On balance, I believe there should be provisions in place in a democracy to ensure that before voting any candidate for Head of State or Government into office, whether for the first or for subsequent elections, the general electorate should know the results of an up‐to‐date independent medical examination. Relying on a politician, ambitious for office, to reveal their true health or on their own personal doctor, family or friends is not sufficient. Nor can electors depend on probing journalists or fellow politicians to know the medical condition of a candidate, particularly those who have not already been subjected to the intrusive scrutiny surrounding a Head of State or Government. The Electoral Commission in the UK, on advice from the Royal College of Physicians, could appoint two panels of general physicians and neurologists. Provided the doctors had no medical or personal knowledge of the candidate concerned, two doctors, one from each panel, could be chosen by the candidate. The Electoral Commission could then supervise the content and manner of the publication of their findings.

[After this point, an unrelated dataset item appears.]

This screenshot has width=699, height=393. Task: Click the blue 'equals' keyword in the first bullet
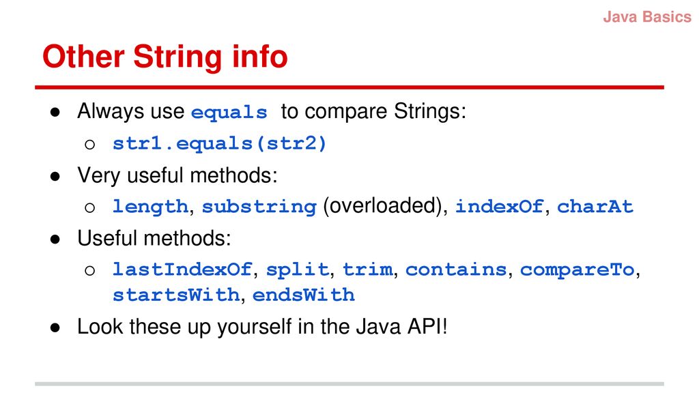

Reluctantly, I must also conclude that if a Head of State or Government becomes ill in office, different considerations apply and there can be no set rules. Removal from office must ultimately depend on the judgement of senior political leaders in their Cabinet and in the elected legislative chambers. These politicians would informally consult leaders of the medical profession, and weigh their confidential advice amongst many other factors before insisting that a duly‐elected Head of State or Government step down. Alerting them to any medical problems will depend on a vigilant press, a sense of duty amongst the Head of State or Government's own medical advisers, and perhaps on the leaders of the medical profession, who are often in the know. Any automaticity involving panels of independent doctors examining elected Heads of State or Government at regular intervals and releasing their findings to politicians or the public puts too much authority into the hands of doctors, I fear. Too many times, historically, democracy has been better served through letting medical events take their place in a spectrum of considerations on whether to force a Head of State or Government out of office. Formal procedures for fixed medical examinations for an elected incumbent is a process with a pseudo‐objectivity which can be blind to the complexities and dynamics of government, as well as the uncertain relationship between disease and the capacity to make decisions.
I am grateful to my son, Dr Gareth Owen, for all his help with regard to this paper.